Martine, la suite (18/18)

Denise s’apprêtait à refuser alors que moi, j’acceptais volontiers. Elle but son verre tout en restant collée contre moi. Au final, ils n’étaient pas si méchants que cela, mais l’alcool et l’effet de groupe les avaient poussés dans les derniers retranchements. Leur bestialité avait pris le dessus sur leur morale, leur éducation. Nous sommes retournés danser sur la piste, tous ensemble. Il se faisait tard et le DJ entama une dernière série de slows. L’un des garçons allait m’inviter à danser puis il s’écarta, laissant sa place à Mr Renaudin. Je ne restais pas longtemps entre ses bras, sa fille vint lui dire que sa femme l’appelait pour rentrer, semble-t-il. Elle prit la place de son père et se serra contre moi. Elle sentait très bon et son parfum m’enivrait, presqu’autant que l’alcool que j’avais ingurgité.

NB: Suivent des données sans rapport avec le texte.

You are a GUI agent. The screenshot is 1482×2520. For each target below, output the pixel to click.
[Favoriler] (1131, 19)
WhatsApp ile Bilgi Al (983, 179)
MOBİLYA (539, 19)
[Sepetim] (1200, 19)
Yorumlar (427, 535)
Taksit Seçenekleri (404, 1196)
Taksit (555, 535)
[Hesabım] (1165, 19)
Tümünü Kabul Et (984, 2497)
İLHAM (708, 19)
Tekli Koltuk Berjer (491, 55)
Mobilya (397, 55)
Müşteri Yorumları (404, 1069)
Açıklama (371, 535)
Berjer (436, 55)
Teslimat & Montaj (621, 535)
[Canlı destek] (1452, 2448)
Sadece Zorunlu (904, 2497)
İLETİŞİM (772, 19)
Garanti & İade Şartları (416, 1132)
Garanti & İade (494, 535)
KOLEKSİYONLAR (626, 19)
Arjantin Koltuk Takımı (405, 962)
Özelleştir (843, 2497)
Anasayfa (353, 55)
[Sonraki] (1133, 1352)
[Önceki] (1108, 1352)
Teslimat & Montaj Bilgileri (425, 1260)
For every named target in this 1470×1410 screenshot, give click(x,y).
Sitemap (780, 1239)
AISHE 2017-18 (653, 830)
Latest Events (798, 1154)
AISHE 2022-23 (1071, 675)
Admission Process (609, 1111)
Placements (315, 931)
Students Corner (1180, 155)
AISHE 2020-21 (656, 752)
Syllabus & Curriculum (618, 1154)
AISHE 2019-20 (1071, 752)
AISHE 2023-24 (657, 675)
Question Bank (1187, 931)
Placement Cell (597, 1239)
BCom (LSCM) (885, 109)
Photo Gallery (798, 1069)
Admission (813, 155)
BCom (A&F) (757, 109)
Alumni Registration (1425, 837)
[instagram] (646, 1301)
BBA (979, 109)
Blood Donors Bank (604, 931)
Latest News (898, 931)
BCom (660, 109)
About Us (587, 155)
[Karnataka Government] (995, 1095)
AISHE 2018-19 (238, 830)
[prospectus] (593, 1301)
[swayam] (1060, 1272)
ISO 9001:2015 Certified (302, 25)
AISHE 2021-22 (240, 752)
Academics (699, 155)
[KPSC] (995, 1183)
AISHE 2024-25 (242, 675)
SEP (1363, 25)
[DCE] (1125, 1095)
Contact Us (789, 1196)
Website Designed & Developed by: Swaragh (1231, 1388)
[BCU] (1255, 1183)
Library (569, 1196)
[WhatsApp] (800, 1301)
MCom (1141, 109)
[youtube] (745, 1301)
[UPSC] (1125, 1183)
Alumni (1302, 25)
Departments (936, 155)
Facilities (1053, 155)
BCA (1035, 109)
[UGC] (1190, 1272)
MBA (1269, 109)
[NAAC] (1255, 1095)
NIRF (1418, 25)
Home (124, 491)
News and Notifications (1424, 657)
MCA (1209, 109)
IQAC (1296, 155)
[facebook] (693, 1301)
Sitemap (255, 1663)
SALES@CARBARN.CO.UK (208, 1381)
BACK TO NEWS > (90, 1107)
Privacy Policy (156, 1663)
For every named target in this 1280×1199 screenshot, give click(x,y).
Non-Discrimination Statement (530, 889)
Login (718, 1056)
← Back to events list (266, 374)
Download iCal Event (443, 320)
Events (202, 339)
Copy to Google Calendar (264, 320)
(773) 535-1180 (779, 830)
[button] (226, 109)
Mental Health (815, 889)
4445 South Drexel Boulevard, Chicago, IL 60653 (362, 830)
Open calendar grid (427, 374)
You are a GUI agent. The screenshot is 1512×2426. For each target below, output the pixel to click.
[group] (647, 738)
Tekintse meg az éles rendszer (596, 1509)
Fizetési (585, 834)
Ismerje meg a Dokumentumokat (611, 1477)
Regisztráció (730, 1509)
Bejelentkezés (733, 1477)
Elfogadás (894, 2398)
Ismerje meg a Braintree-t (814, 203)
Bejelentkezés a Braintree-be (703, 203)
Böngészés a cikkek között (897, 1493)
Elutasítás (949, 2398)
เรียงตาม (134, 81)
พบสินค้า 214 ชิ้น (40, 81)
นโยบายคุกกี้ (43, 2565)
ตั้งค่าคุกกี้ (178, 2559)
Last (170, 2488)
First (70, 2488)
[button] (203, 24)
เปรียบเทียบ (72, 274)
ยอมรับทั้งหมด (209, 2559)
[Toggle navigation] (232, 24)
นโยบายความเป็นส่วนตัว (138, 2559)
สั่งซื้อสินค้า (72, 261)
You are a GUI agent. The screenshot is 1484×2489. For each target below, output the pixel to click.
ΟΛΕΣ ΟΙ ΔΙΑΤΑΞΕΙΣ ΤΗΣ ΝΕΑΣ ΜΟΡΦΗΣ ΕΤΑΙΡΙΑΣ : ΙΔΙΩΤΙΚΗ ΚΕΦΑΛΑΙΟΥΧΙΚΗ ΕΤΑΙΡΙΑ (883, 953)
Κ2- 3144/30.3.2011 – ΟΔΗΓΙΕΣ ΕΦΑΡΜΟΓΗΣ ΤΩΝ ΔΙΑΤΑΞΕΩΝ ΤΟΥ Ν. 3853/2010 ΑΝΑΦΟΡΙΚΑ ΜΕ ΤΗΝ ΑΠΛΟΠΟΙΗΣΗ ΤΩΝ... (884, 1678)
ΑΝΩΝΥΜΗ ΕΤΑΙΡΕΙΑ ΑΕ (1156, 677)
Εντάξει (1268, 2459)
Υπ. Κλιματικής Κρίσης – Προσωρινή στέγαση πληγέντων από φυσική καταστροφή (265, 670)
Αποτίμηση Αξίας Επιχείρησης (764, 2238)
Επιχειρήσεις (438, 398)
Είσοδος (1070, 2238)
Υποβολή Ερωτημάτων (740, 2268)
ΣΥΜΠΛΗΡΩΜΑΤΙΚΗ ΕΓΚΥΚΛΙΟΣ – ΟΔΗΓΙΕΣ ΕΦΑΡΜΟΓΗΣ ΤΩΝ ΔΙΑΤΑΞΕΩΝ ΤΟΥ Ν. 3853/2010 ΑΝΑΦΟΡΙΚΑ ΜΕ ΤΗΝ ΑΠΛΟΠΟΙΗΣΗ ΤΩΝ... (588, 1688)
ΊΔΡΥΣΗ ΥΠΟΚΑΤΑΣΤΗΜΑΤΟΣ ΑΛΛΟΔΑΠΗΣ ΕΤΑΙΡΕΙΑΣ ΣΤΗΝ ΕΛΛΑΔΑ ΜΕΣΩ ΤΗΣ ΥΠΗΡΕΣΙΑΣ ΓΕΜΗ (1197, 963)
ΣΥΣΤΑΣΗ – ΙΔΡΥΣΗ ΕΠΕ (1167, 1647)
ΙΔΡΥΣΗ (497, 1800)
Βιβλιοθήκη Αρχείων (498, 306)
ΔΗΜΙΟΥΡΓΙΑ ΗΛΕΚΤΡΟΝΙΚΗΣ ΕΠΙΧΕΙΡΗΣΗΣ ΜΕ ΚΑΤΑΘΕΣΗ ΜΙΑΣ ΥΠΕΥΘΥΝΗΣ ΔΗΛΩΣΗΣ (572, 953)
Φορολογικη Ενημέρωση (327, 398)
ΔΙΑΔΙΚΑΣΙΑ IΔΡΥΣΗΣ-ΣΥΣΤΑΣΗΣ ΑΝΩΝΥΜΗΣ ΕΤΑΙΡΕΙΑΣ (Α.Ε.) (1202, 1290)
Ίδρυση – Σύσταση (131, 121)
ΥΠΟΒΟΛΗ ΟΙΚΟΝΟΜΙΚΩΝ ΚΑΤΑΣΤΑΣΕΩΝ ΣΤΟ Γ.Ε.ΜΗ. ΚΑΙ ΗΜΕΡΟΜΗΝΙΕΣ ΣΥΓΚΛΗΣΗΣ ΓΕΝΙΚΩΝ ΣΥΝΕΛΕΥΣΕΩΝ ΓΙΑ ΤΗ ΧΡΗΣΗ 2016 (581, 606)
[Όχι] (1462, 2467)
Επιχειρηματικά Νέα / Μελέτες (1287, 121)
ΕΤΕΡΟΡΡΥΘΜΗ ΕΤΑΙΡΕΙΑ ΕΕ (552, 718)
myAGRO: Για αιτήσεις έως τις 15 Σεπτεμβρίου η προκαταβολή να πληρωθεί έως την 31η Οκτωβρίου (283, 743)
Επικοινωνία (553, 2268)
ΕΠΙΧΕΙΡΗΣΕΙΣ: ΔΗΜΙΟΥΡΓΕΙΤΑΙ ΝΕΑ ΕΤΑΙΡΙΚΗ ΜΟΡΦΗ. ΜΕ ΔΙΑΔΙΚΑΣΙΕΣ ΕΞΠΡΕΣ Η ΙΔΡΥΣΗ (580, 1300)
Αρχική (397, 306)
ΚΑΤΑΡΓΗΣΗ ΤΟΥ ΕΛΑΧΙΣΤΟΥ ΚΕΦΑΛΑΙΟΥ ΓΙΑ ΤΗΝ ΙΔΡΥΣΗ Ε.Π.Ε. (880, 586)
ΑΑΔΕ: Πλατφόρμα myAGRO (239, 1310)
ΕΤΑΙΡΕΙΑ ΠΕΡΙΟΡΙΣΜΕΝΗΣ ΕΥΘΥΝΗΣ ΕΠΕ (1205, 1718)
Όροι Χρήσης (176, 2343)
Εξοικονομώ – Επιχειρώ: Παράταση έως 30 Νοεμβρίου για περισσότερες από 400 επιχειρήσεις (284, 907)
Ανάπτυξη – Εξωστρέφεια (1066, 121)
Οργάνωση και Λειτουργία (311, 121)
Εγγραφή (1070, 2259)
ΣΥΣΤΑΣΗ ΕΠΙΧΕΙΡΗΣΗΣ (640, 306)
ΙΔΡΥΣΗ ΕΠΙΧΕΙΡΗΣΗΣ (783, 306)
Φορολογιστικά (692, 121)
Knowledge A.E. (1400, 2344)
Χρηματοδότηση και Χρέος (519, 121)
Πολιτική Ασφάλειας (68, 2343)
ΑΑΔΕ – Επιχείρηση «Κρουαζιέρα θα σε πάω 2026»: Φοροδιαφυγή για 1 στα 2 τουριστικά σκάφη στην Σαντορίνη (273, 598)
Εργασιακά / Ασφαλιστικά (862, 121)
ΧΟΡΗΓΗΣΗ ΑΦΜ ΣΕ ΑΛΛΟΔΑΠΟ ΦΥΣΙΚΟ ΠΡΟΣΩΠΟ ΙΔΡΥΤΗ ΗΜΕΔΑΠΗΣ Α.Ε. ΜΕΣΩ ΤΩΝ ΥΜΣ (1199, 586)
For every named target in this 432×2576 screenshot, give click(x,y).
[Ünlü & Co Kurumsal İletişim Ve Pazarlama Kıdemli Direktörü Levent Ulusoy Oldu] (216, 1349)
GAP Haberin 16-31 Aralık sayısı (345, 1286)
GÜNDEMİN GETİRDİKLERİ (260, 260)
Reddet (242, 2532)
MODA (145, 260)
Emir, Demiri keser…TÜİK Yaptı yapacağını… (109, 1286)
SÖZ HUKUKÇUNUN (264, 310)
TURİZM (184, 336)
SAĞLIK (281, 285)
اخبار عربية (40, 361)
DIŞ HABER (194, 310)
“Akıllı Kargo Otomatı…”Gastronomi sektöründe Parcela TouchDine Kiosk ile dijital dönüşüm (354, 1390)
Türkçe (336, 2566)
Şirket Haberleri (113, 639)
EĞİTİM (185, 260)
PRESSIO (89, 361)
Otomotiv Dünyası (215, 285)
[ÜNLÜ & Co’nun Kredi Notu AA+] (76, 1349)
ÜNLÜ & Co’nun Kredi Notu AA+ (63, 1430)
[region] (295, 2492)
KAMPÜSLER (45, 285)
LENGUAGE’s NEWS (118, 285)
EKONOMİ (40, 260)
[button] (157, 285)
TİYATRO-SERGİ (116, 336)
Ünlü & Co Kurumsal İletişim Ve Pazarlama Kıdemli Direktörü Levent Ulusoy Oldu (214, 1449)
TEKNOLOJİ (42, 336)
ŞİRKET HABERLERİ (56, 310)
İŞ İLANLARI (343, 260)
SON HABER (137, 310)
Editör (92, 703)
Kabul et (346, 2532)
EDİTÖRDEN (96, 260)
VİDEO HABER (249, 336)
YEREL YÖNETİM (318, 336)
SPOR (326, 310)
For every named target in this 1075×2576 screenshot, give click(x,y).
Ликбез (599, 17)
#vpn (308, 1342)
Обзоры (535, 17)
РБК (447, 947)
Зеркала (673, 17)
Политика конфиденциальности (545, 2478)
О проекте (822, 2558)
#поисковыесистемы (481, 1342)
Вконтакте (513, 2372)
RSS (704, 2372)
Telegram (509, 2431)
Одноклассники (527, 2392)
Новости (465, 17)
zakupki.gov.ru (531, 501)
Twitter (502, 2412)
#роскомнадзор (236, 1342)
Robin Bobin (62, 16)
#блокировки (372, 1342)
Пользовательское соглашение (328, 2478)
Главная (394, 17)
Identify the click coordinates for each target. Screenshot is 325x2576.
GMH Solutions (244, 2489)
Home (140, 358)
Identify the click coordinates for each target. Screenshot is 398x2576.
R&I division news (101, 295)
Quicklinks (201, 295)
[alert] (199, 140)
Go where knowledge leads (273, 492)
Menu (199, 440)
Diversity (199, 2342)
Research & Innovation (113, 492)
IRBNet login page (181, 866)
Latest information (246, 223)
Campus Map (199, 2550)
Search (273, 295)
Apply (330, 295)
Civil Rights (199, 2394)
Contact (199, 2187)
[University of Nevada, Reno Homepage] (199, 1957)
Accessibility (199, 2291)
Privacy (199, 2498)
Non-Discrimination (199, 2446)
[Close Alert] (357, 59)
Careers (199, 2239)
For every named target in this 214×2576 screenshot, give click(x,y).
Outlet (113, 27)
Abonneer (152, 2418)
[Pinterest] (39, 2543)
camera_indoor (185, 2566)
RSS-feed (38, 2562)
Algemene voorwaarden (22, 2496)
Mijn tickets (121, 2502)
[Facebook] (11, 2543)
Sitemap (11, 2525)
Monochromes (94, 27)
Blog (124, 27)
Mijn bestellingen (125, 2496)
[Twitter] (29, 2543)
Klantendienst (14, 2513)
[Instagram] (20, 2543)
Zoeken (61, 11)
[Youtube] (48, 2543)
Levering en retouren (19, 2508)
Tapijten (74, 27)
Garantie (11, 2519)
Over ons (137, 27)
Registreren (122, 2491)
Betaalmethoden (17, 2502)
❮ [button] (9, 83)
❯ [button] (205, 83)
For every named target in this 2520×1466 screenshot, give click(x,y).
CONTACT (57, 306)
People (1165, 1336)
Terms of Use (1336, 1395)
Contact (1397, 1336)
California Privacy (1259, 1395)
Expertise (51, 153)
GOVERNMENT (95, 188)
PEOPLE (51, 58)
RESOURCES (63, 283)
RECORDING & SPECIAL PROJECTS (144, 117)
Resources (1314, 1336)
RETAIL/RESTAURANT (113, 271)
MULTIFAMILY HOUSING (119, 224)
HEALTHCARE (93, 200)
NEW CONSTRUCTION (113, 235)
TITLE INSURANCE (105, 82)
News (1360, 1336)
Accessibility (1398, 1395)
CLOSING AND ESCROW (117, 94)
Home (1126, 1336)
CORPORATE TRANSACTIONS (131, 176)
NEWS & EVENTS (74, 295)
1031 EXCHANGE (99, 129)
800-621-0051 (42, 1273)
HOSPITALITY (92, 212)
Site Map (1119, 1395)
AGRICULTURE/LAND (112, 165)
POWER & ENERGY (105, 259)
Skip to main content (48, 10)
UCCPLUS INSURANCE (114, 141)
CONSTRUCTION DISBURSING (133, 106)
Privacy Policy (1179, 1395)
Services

Elle me laissa en plan dès la fin de la musique, après un tendre baiser sur mon front. Je me retrouvais seule au milieu des autres danseurs et, en me retournant, je tombais nez à nez avec Mireille. Je l’enserrais à la taille et posais ma tête sur sa délicieuse poitrine. Elle se laissa emporter par l’émotion de cette chanson, « Aline », chantée par Christophe. J’étais parfaitement bien contre son corps et je crois que cela ne lui était pas non plus indifférent. Je voyais, à quelques centimètres, ses tétons qui grossissaient dangereusement. Dès la fin de la danse, je l’attirais derrière moi, soi-disant pour aller aux toilettes, mais j’ouvrais la porte de la salle, que j’avais visitée en début de soirée. Je n’eus même pas la patience d’attendre quelques mètres et je la plaquais contre la porte que l’on venait de refermer.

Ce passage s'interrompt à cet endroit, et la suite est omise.